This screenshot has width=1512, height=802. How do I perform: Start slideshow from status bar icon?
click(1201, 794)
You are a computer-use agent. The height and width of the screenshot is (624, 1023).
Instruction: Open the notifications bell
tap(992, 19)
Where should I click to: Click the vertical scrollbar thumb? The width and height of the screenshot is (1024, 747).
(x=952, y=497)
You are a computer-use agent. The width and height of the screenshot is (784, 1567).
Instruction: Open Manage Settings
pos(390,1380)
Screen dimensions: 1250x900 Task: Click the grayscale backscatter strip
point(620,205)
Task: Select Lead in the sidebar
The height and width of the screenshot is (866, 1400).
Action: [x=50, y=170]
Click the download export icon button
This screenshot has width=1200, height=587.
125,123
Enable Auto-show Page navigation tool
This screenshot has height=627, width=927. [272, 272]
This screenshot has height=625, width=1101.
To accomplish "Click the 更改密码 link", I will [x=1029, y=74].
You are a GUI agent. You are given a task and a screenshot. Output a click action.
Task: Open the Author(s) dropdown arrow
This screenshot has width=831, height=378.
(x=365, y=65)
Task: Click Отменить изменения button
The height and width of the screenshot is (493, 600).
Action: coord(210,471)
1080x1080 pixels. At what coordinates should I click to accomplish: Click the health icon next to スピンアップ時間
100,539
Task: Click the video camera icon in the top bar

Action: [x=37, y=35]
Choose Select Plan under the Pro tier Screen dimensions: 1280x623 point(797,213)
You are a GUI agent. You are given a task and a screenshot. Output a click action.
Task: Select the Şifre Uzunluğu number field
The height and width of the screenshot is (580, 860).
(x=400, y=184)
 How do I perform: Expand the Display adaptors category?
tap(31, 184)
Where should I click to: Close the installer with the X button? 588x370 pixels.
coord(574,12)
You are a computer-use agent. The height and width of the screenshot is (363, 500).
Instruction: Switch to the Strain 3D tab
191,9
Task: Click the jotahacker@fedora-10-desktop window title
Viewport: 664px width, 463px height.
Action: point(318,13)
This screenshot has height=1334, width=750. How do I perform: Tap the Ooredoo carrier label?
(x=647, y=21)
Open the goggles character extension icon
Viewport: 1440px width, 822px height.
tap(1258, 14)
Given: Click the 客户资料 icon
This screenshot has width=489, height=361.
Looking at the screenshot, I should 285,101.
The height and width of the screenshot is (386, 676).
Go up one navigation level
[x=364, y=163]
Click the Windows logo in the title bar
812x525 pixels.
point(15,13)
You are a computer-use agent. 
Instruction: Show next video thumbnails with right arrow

# # # #

■ Your task ■
The required output is the exact run of lines from the one with "Viewport: 1440px width, 822px height." through the final line of the entries.

■ Completed task ■
Viewport: 1440px width, 822px height.
tap(1258, 14)
Given: Click the 客户资料 icon
This screenshot has width=489, height=361.
Looking at the screenshot, I should 285,101.
The height and width of the screenshot is (386, 676).
Go up one navigation level
[x=364, y=163]
Click the Windows logo in the title bar
812x525 pixels.
point(15,13)
You are a computer-use agent. 
Instruction: Show next video thumbnails with right arrow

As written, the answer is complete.